The British researcher did so 21 years after the rebellion, in which Muslims fought a valiant battle against the very British.
The ‘Mopla’ grasshopper specimens collected by British entomologist  G M Henry kept at the Natural History Museum in London
The ‘Mopla’ grasshopper specimens collected by British entomologist  G M Henry kept at the Natural History Museum in London

KOZHIKODE: When the Malabar Rebellion of 1921 is being hotly debated now, history has shed light on an interesting aspect from the past. British entomologist George Marrison Reid Henry had bestowed honour on the Moplas (Mappilas or Muslims in local parlance) of Malabar in 1940 by naming two newly discovered grasshopper species after them. 

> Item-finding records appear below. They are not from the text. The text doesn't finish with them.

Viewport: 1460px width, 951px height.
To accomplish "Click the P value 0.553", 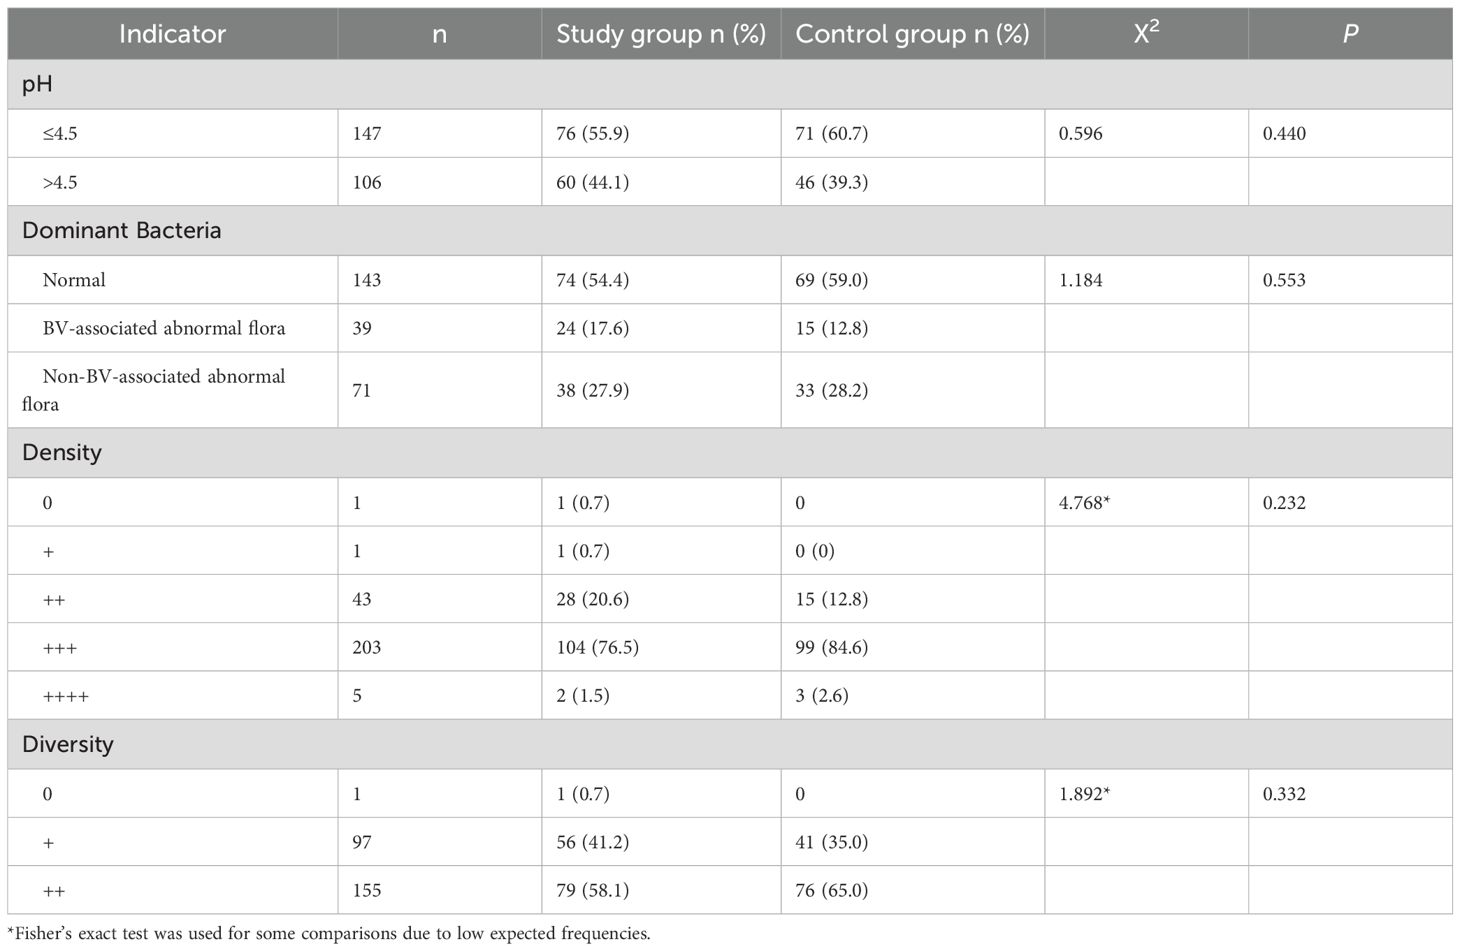I will click(x=1284, y=280).
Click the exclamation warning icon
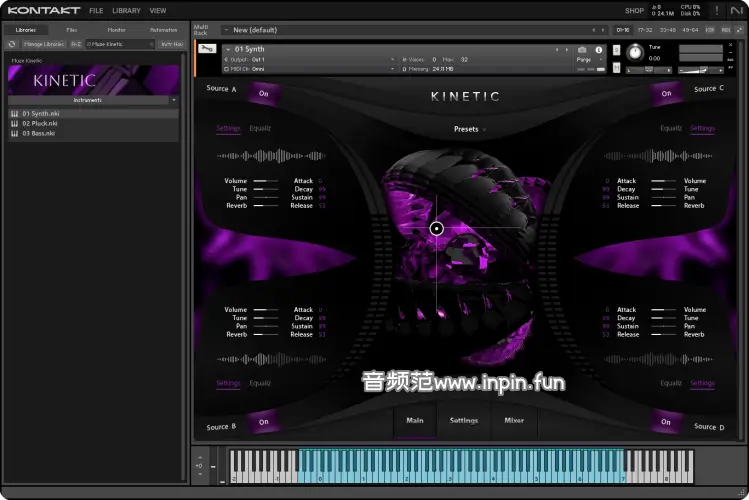This screenshot has height=500, width=749. pos(716,10)
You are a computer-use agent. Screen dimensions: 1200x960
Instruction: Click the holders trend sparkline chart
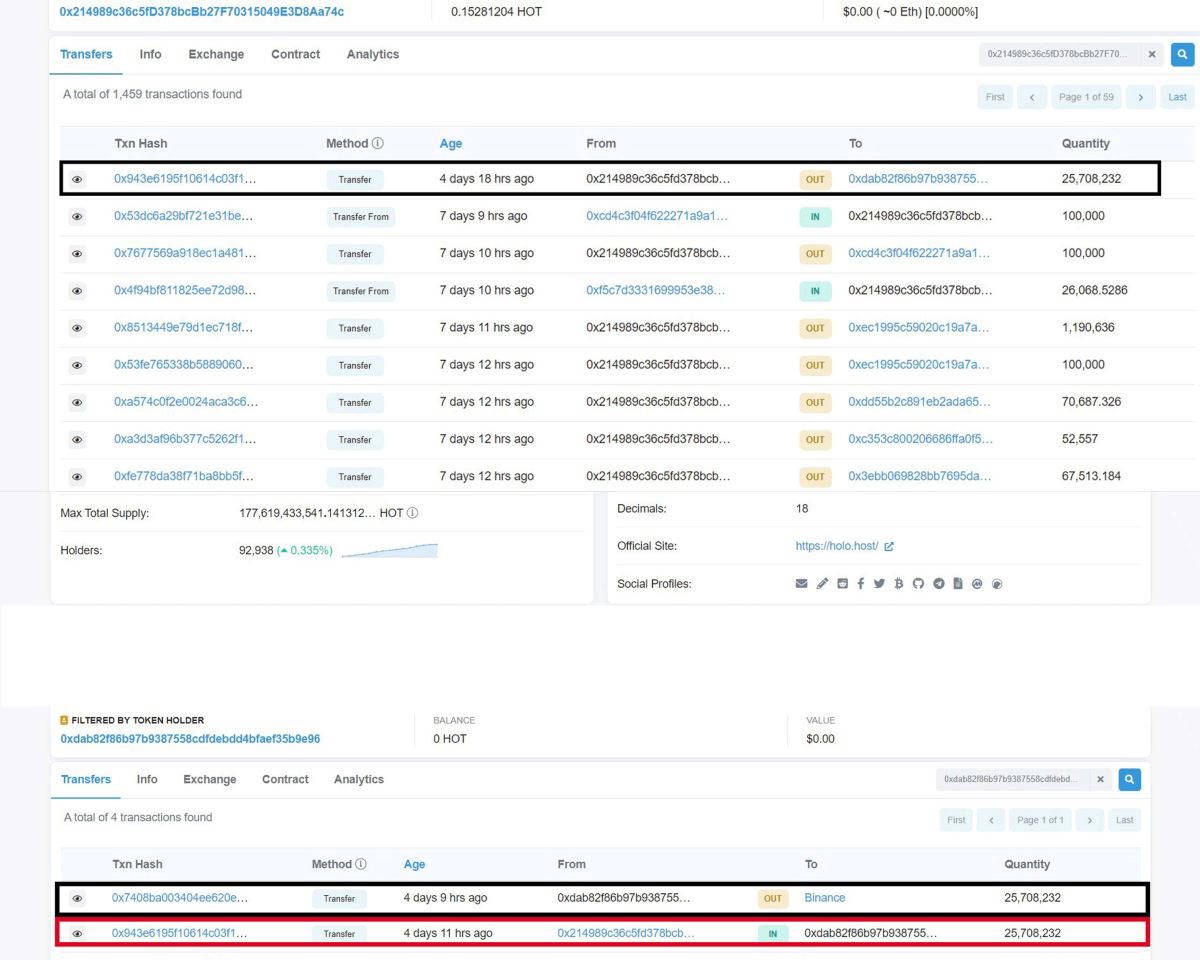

The British researcher did so 21 years after the rebellion, in which Muslims fought a valiant battle against the very British. Henry named the grasshopper species as ‘Mopla guttata’ and ‘Mopla rubra’, under the genus ‘Mopla’ . He found the former from Anamalai Tiger Reserve (then part of Malabar) and the latter from Nilambur. Henry had described Moplas as a Muslim tribe inhabiting the Malabar region of South India. 

“Normally, no one will name a discovery after someone whom the society hates for any reason. This honouring is a testimony to the Malabar Rebellion’s anti-colonial spirit and debunks the communally motivated narrative by vested interests,” points out conservator biologist Dhaneesh Bhaskar. Dhaneesh had rediscovered the specimen of genus Mopla (Mopla guttata) in 2016, after 76 years, from Parambikulam Tiger Reserve and Mopla rubra from Silent Valley this year. 

Born in Sri Lanka and having spent considerable time in the island nation, Henry had collected the species from southern India as a part of a joint expedition of the British museum and the Colombo museum from 1936 to 1938.

 “We heard about the ‘Mopla’ genus for the first time after seeing the specimen kept at Natural History Museum in London in 2016 as a part of a visit organised by the International Union for the Conservation of Nature (IUCN). I was surprised. Mopla are small grasshoppers without wings characterised by bright yellow stripes and spots in a dark brown background,” elaborated Bhaskar. Wayanad-based ecologist C K Vishnudas also told TNIE that discoveries are named after persons/communities of stature and not after something which caused dishonour to the society. 

The Mopla grasshoppers are all set to include in the IUCN Redlist, of which assessment is going on, says Bhaskar, who is also the Asia regional vice-chair of IUCN species survival commission (SSC) specialist group. The Redlist assessment of grasshoppers, which is done for the first time in the country, is supported by the UAE’s Mohammed bin Zayed Species Conservation Fund.